Assignment
Copy the final lines exactly, starting at the one that contains "This screenshot has width=1336, height=868." and ending with the last line of the listing below. Pictures are not part of the copy.

▼

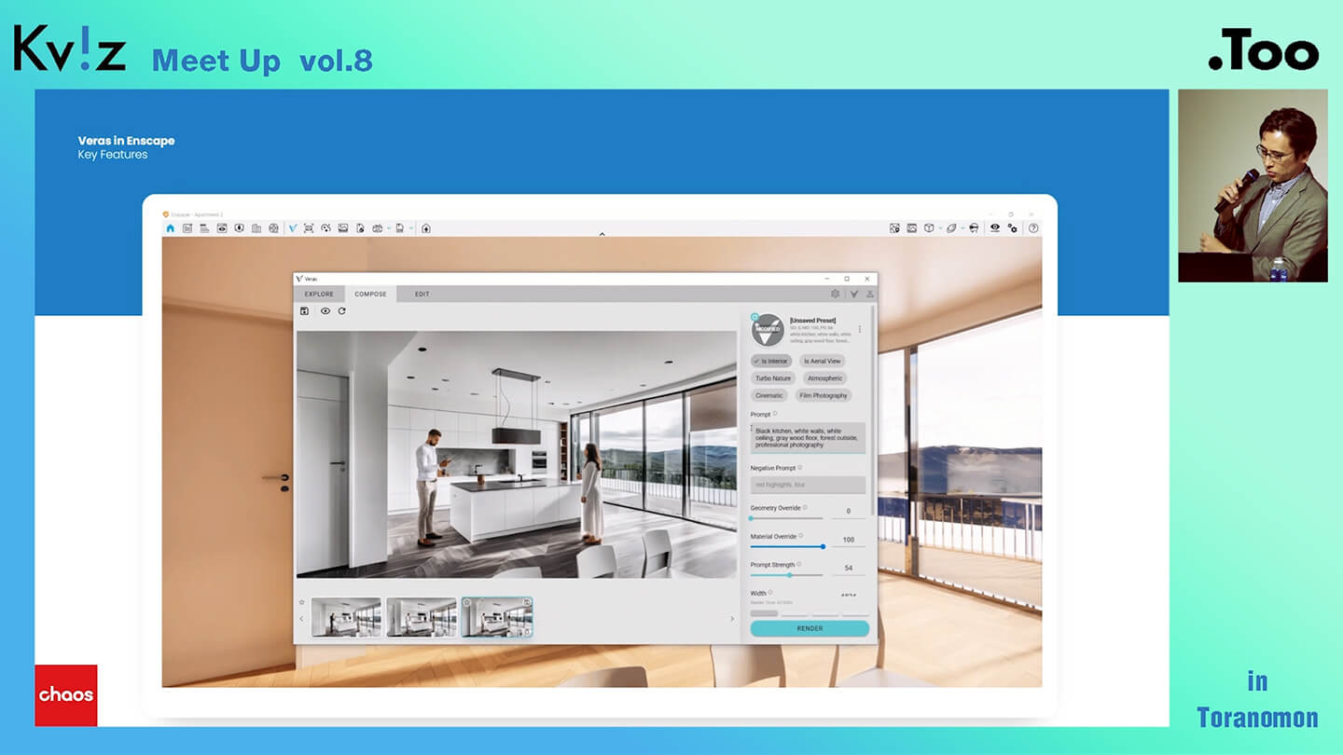
Task: Open the preset three-dot options menu
Action: coord(860,329)
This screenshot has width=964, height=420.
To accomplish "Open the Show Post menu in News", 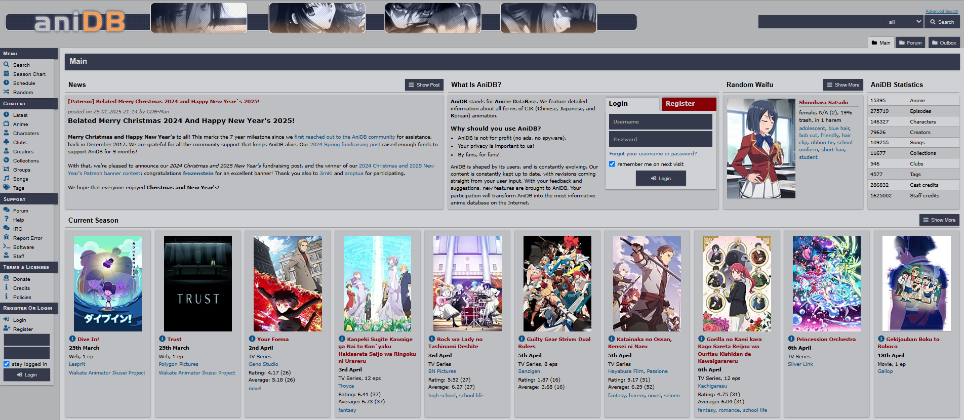I will (424, 85).

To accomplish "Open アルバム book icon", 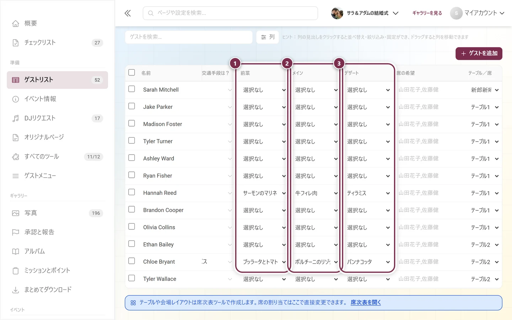I will [16, 252].
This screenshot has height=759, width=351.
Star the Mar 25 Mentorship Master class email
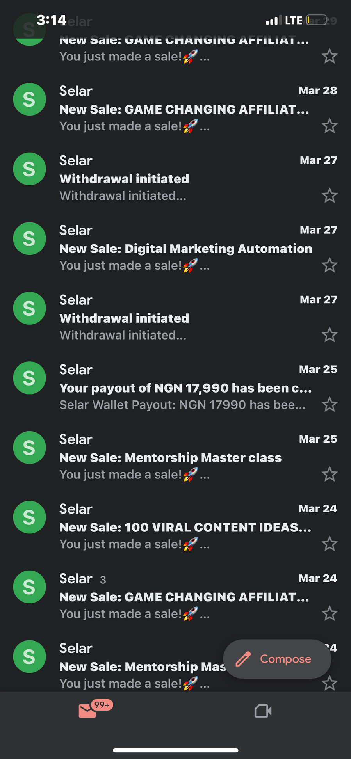click(330, 474)
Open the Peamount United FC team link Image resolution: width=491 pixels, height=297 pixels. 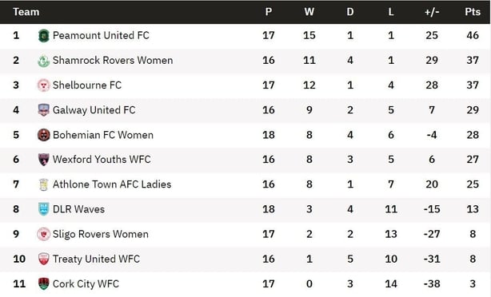click(x=101, y=35)
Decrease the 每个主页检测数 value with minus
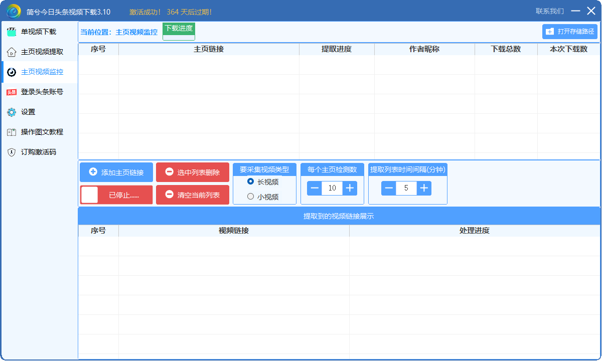Viewport: 602px width, 361px height. click(x=315, y=189)
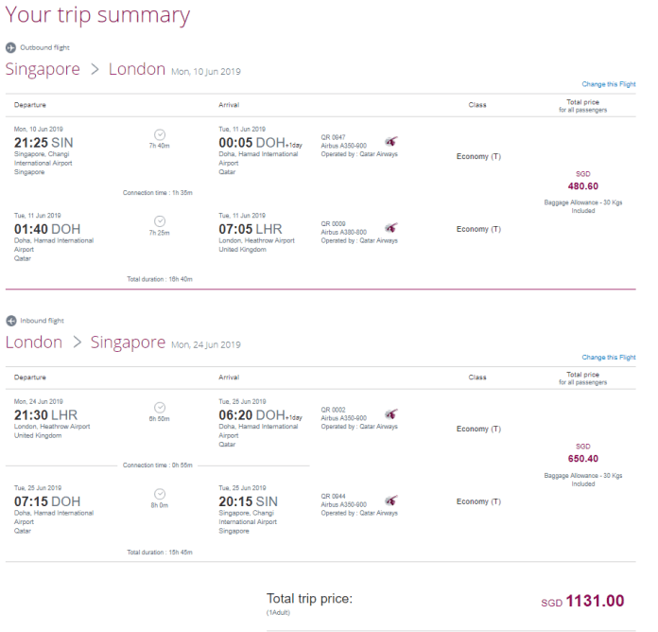Click the arrow between Singapore and London
The image size is (658, 632).
tap(95, 69)
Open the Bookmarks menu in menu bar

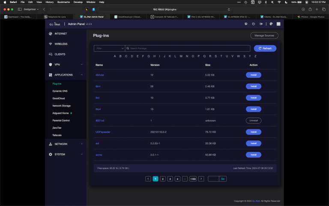(x=63, y=2)
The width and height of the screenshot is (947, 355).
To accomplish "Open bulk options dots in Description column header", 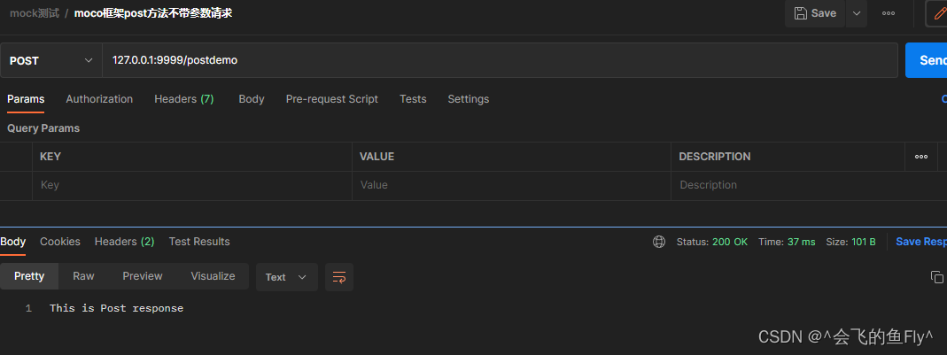I will 921,157.
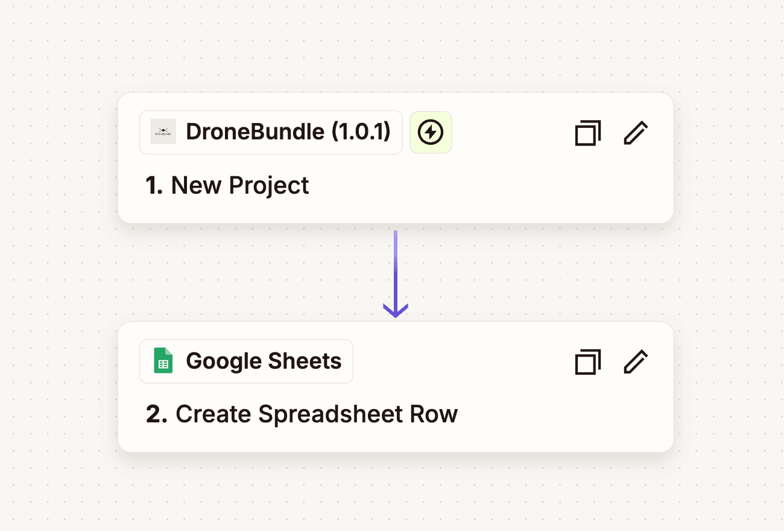The width and height of the screenshot is (784, 531).
Task: Click the duplicate icon on the Google Sheets step
Action: click(587, 361)
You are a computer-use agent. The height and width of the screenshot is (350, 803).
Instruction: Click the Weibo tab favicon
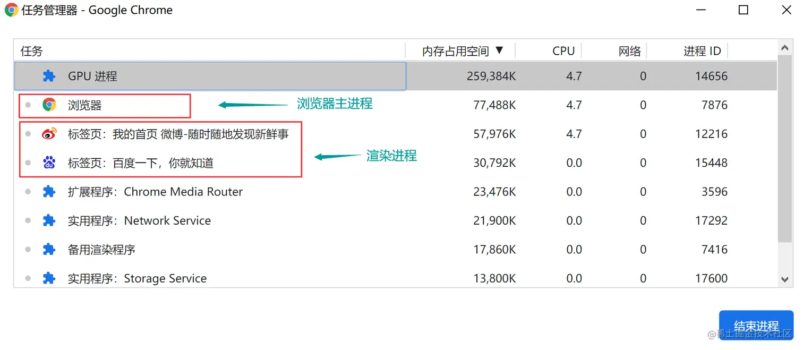(x=49, y=134)
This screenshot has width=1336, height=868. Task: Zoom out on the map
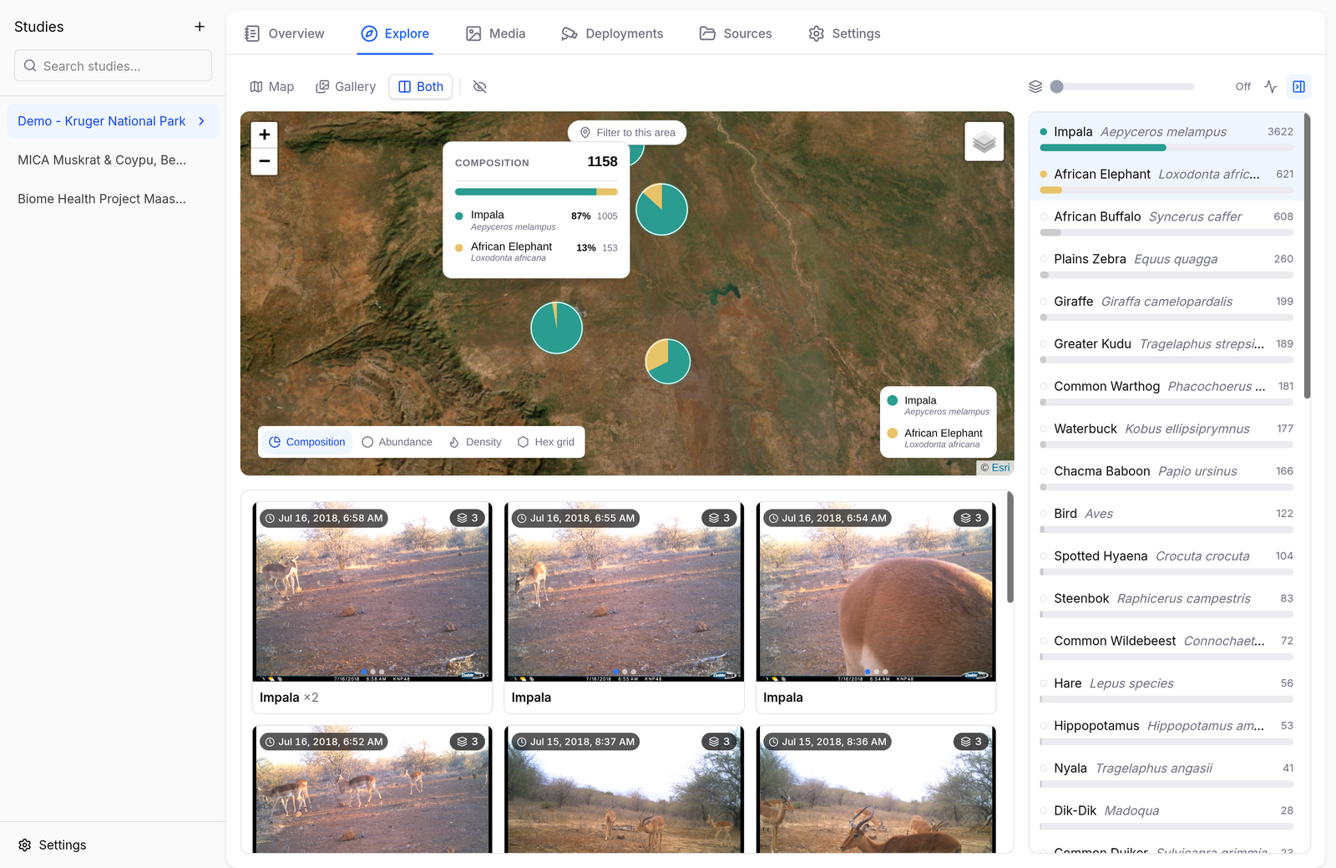pos(265,161)
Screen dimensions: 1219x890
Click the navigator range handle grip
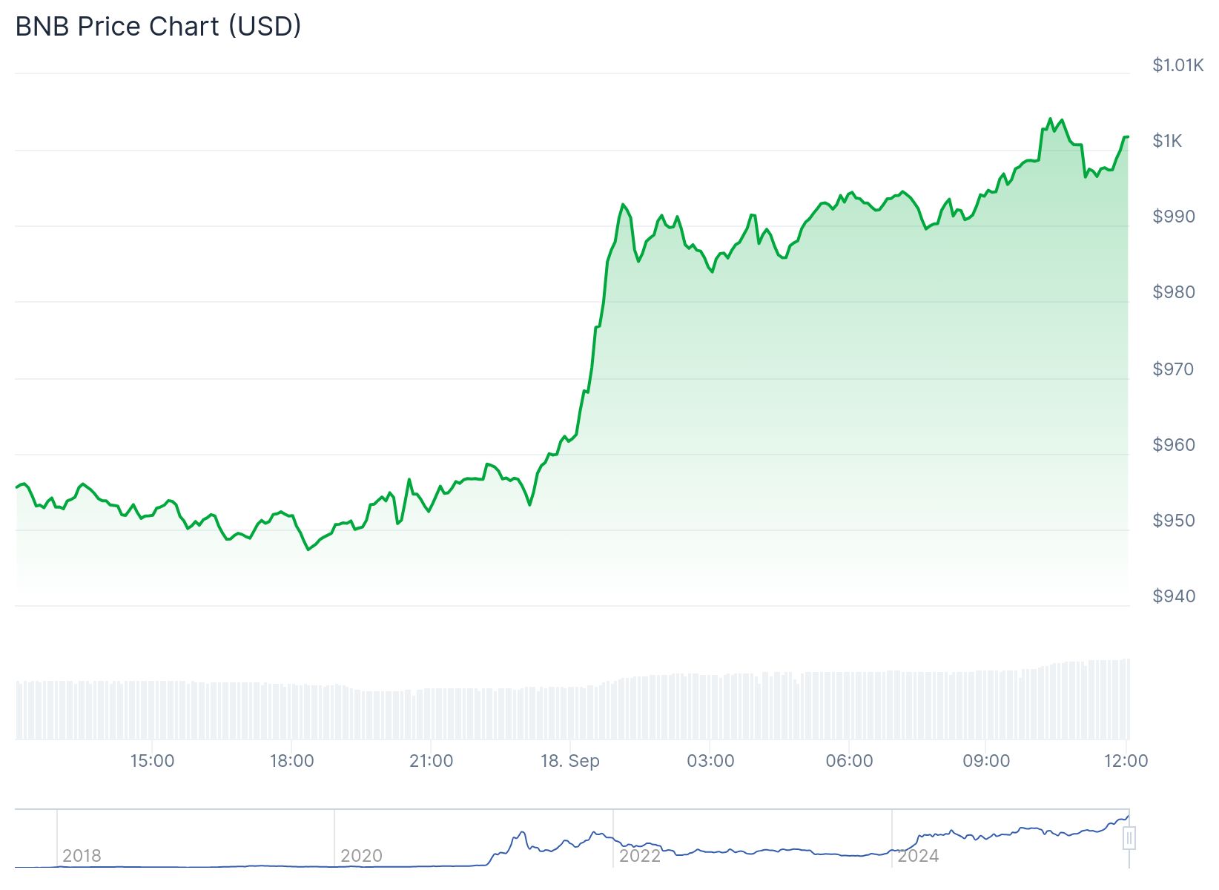pos(1129,838)
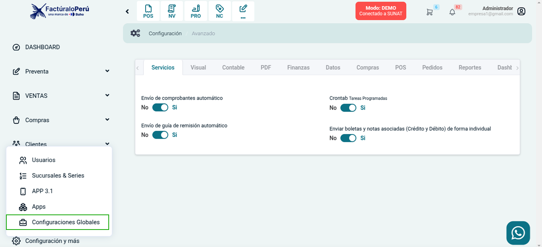
Task: Click the Modo: DEMO status button
Action: click(x=381, y=11)

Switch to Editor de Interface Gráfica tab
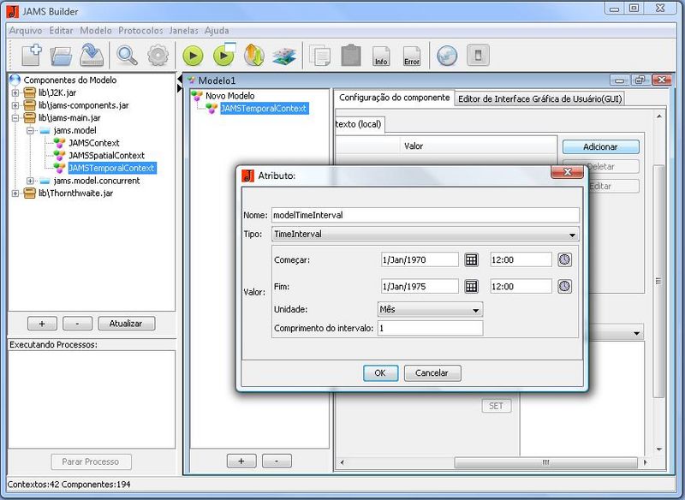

▲

Task result
This screenshot has width=1336, height=868. Task: Zoom out on the map
pos(265,161)
Screen dimensions: 1219x890
Click the navigator range handle grip
pos(1129,838)
Task: Click the Modo: DEMO status button
Action: click(x=381, y=11)

Switch to Editor de Interface Gráfica tab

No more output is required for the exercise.